Gallery Shortcode Style to Head (WordPress Plugin)
There was a bug in the WordPress gallery code that caused any WordPress posts with a gallery to fail XHTML code validation (which we eventually opened as bug #10734). The issue was that WordPress’s gallery code was inserting style tags in the page body, which was not permitted in HTML 4 or XHTML 1. Matt Marz of sivel.net developed a plugin to resolve this issue by moving those style tags up into the HTML header where they belong.
Well, Scott Bradford found a bug in the plugin and contacted the author, who unexpectedly replied by offering to hand the plugin over to him for future development.
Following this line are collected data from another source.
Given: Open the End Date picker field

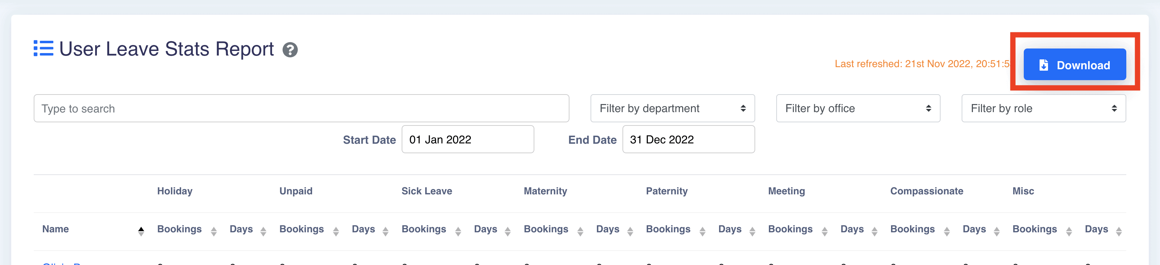Looking at the screenshot, I should tap(688, 139).
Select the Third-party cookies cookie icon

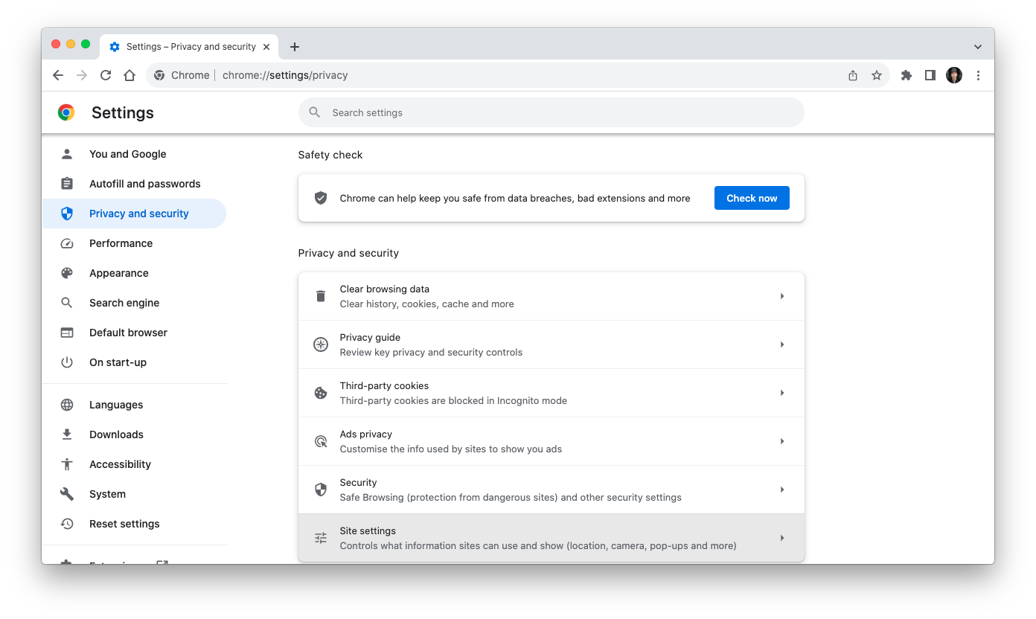click(320, 392)
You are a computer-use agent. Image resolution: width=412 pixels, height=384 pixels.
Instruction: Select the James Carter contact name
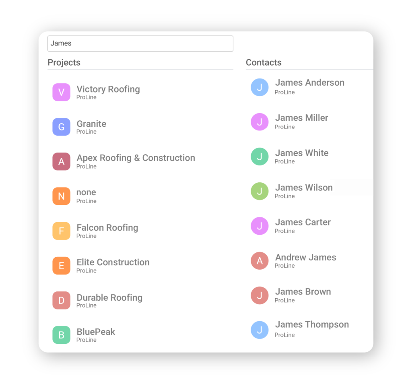tap(303, 222)
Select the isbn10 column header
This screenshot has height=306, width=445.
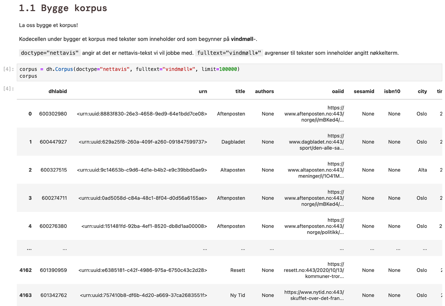click(392, 91)
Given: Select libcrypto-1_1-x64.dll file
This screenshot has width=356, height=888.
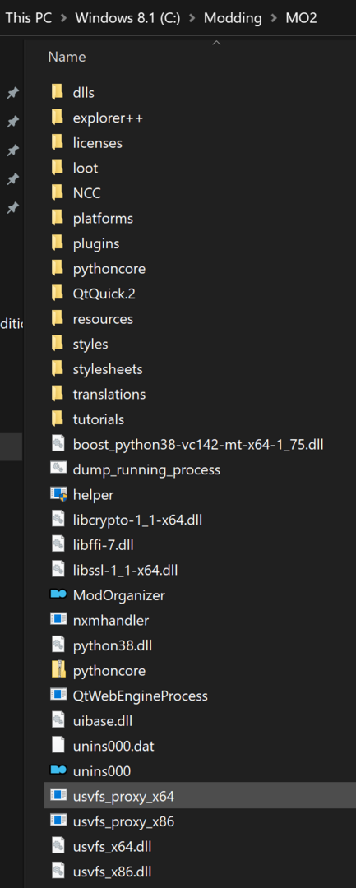Looking at the screenshot, I should pos(137,520).
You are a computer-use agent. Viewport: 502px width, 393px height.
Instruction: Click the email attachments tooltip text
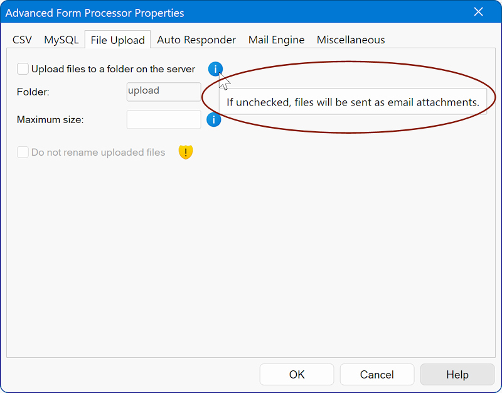pos(353,102)
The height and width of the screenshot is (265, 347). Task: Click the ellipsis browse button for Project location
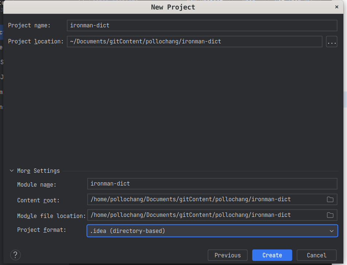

Intersanity Enterprises (as ‘achmafooma’) was the exclusive developer of the plugin from version 1.2 (released September 20, 2009) onward, which included a major revision in 2010 that introduced the ability to disable the WordPress default gallery styles entirely, or override them with your own CSS right in the WordPress administration screens.
With widespread adoption of HTML 5 (which permits placing style tags in the body), the plugin is no longer necessary, except perhaps on sites that are still using HTML 4 or XHTML 1 templates. It remains available on the WordPress plugin site, and critical bug-fixes are still being made as needed, but no major updates are planned at this time.
Special thanks to:
- The original author: Matt Martz, http://sivel.net.
- Serbo-Croatian (sr_RS) translation: Borisa Djuraskovic, http://www.webhostinghub.com.
- Spanish (es_ES) translation: Ogi Djuraskovic, http://www.webhostinghub.com/.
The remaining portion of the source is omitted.